— Start of Records for the exercise —

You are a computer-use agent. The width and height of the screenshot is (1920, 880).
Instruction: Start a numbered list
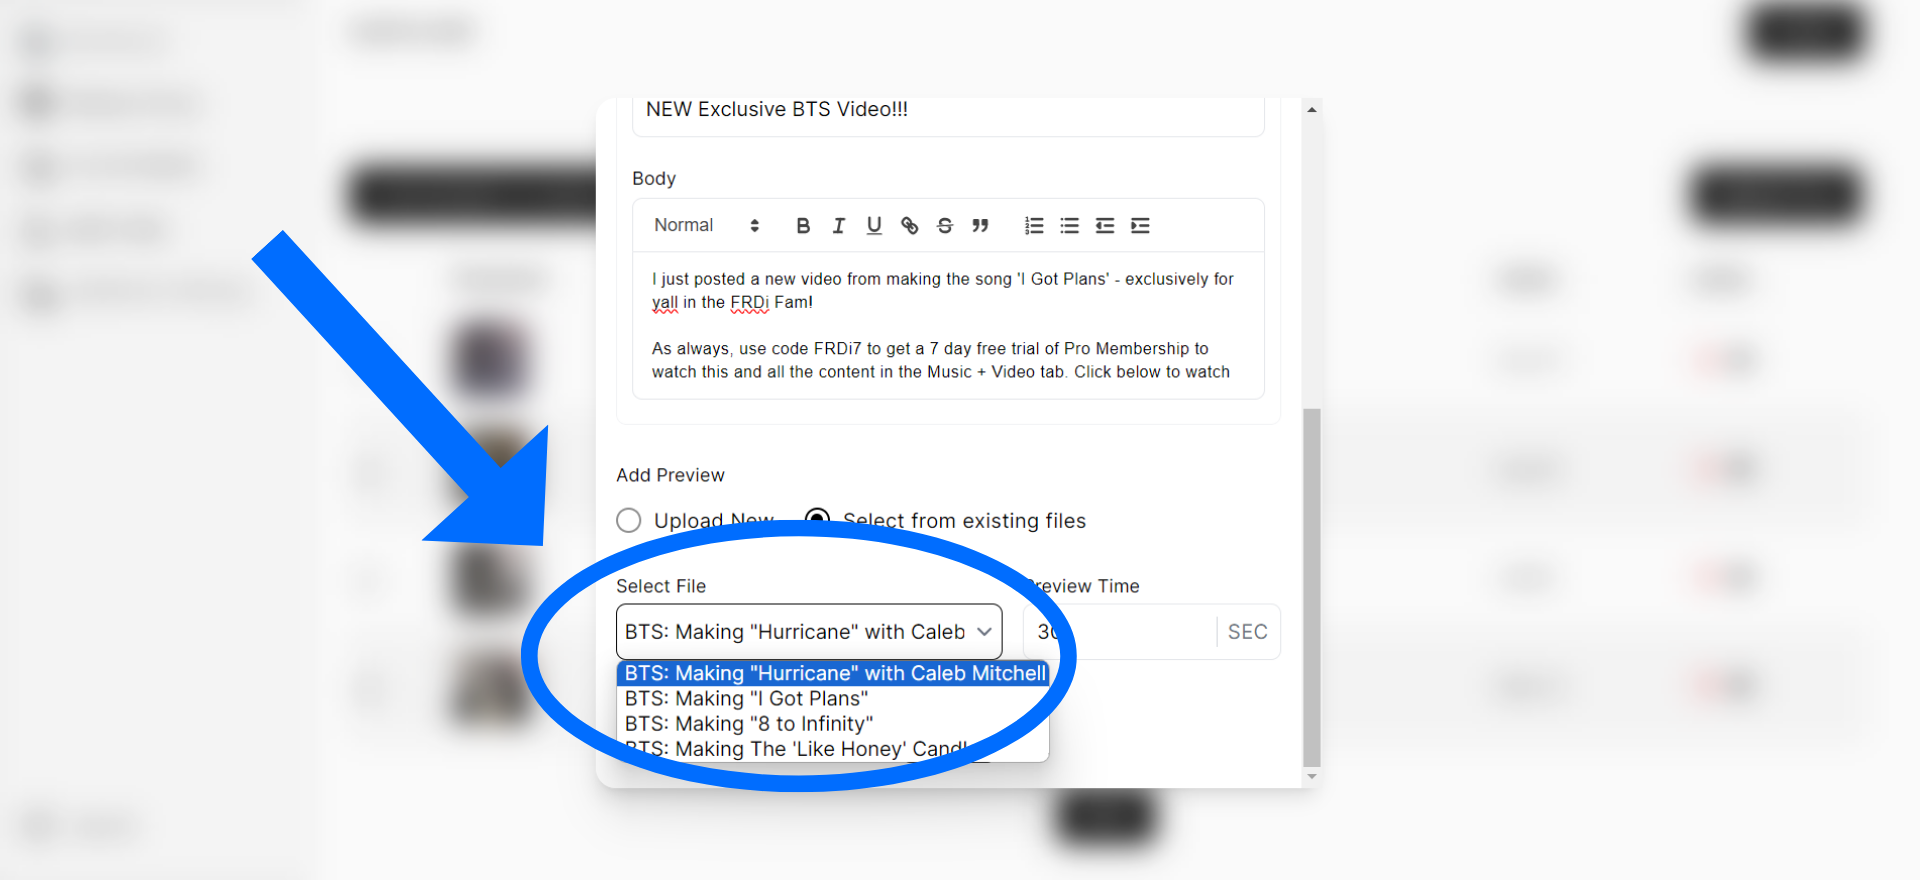point(1034,226)
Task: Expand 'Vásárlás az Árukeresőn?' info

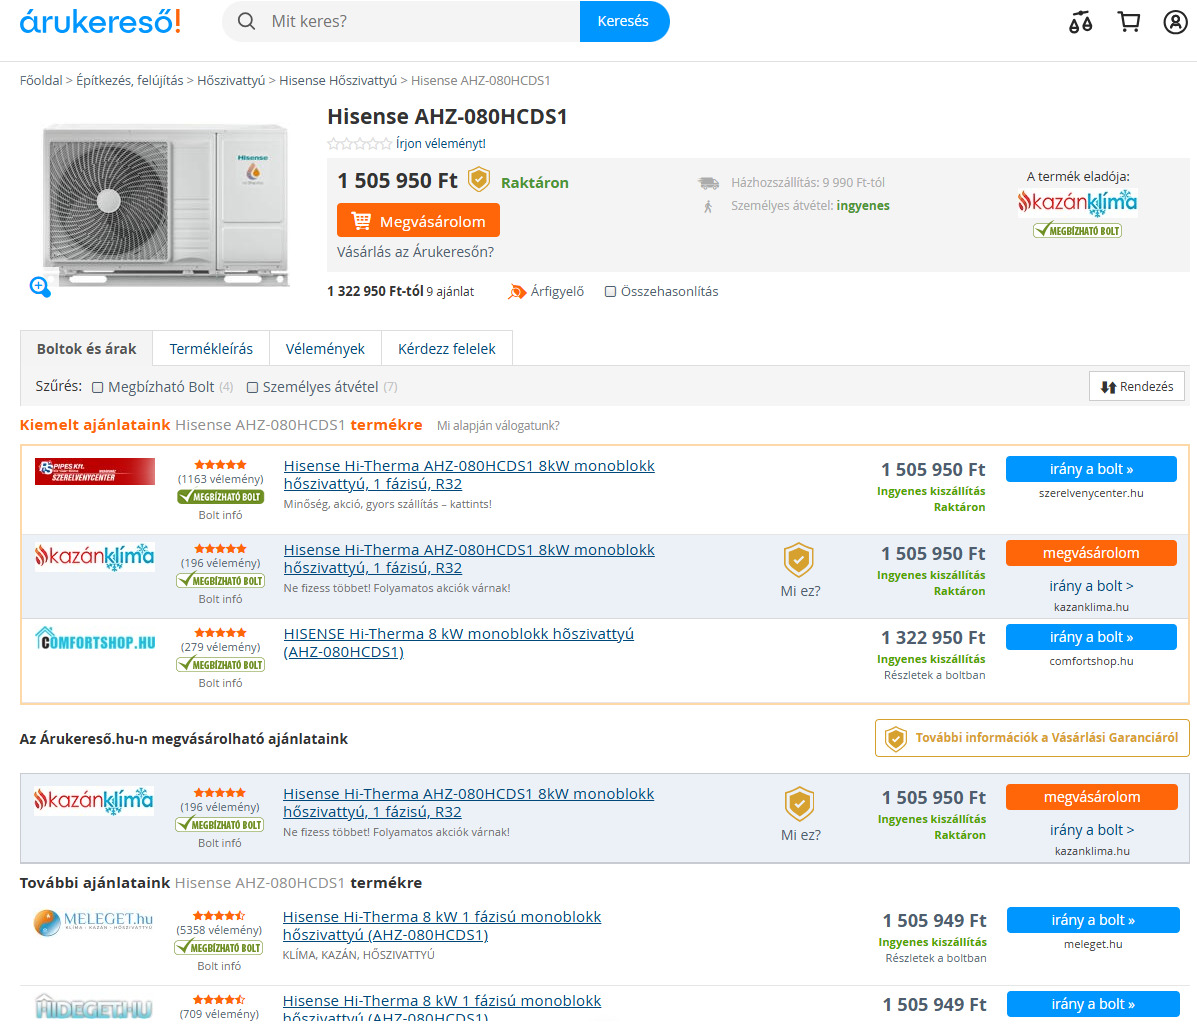Action: click(415, 252)
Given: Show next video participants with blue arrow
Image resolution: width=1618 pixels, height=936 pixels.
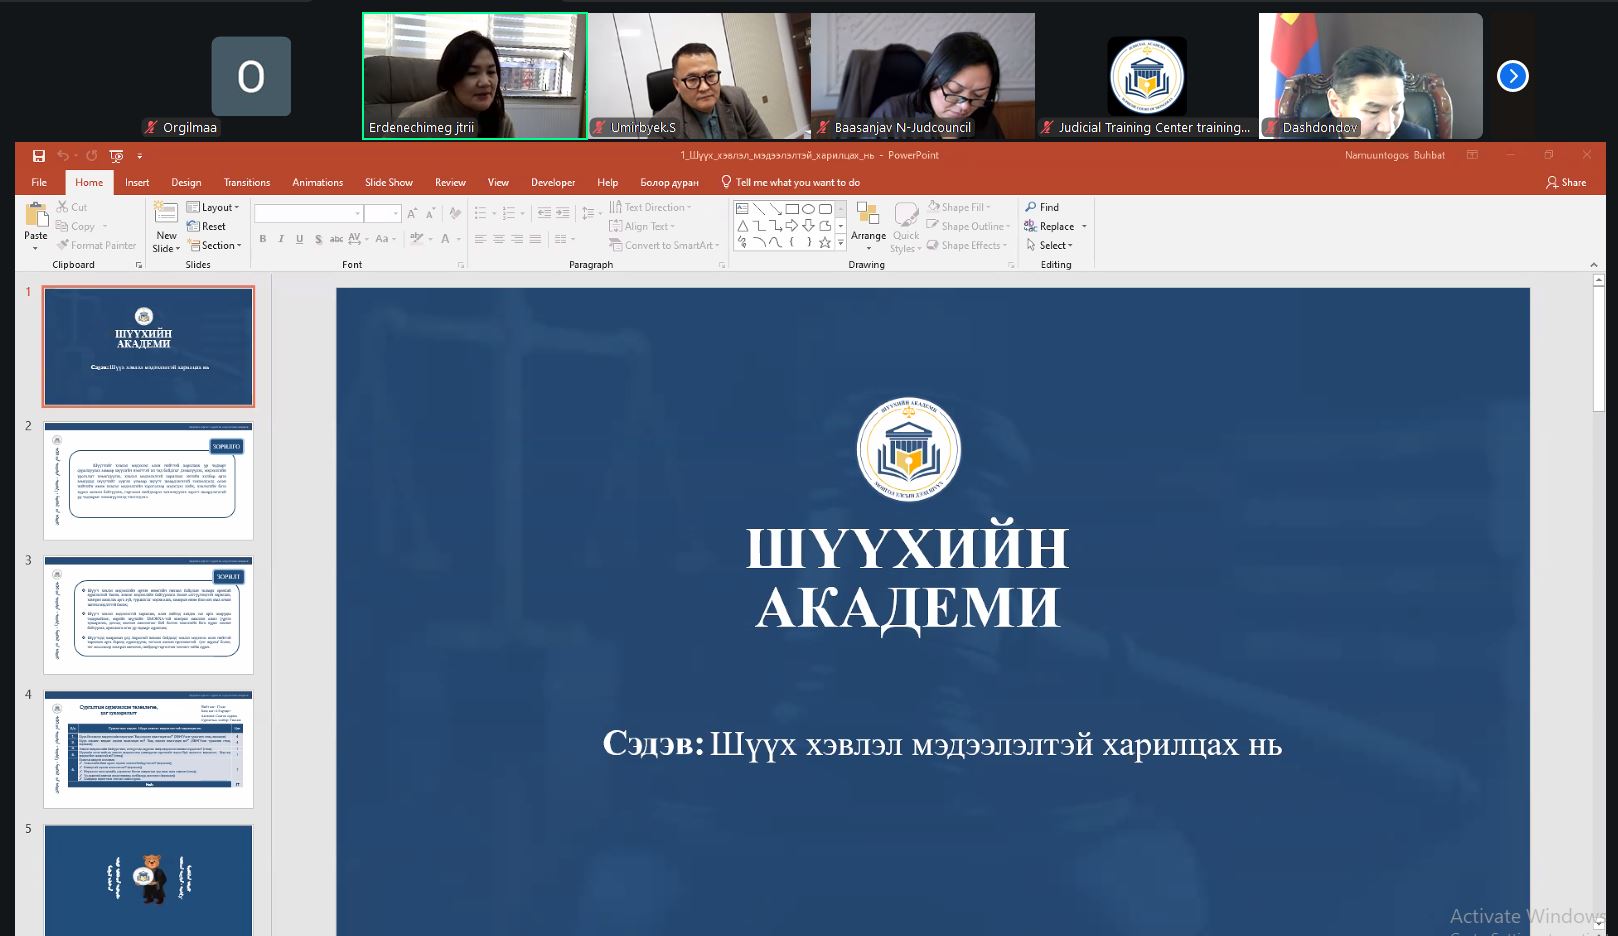Looking at the screenshot, I should 1512,76.
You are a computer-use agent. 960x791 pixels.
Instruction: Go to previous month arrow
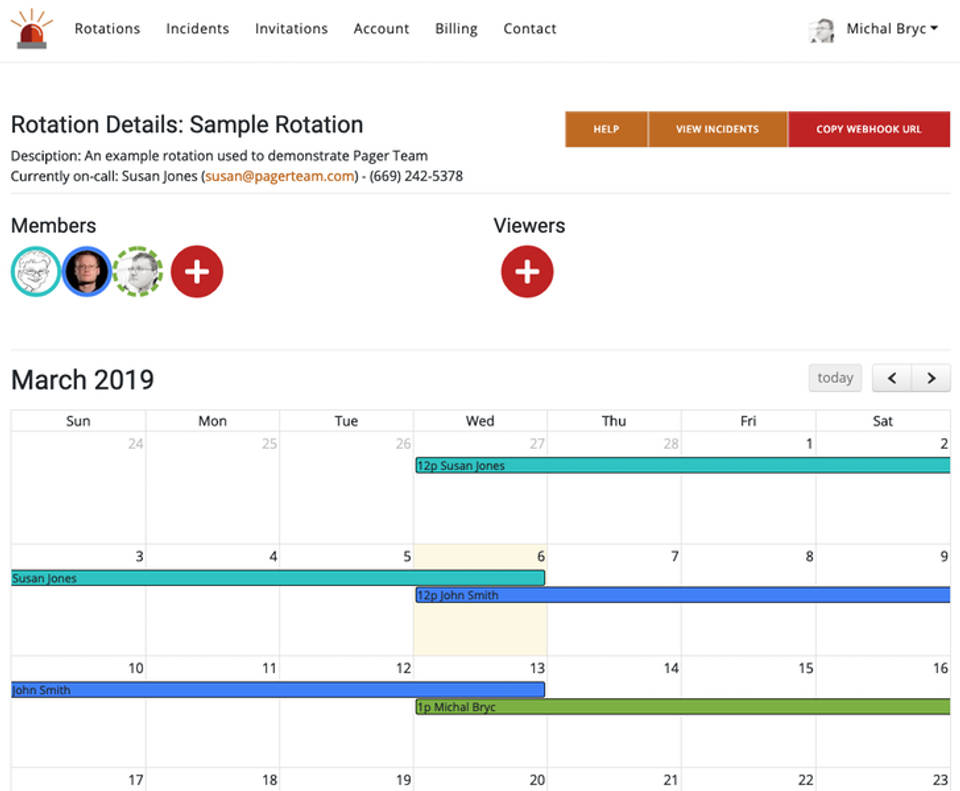[892, 378]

— End of Records for the exercise —

§ Short problem
Can you reproduce every row above word for word, leaving out the pictures?

§ Correct response
You are a computer-use agent. The width and height of the screenshot is (1920, 880).
Instruction: Start a numbered list
point(1034,226)
Task: Expand 'Vásárlás az Árukeresőn?' info

Action: click(415, 252)
Given: Show next video participants with blue arrow
Image resolution: width=1618 pixels, height=936 pixels.
Looking at the screenshot, I should 1512,76.
You are a computer-use agent. 960x791 pixels.
Instruction: Go to previous month arrow
[892, 378]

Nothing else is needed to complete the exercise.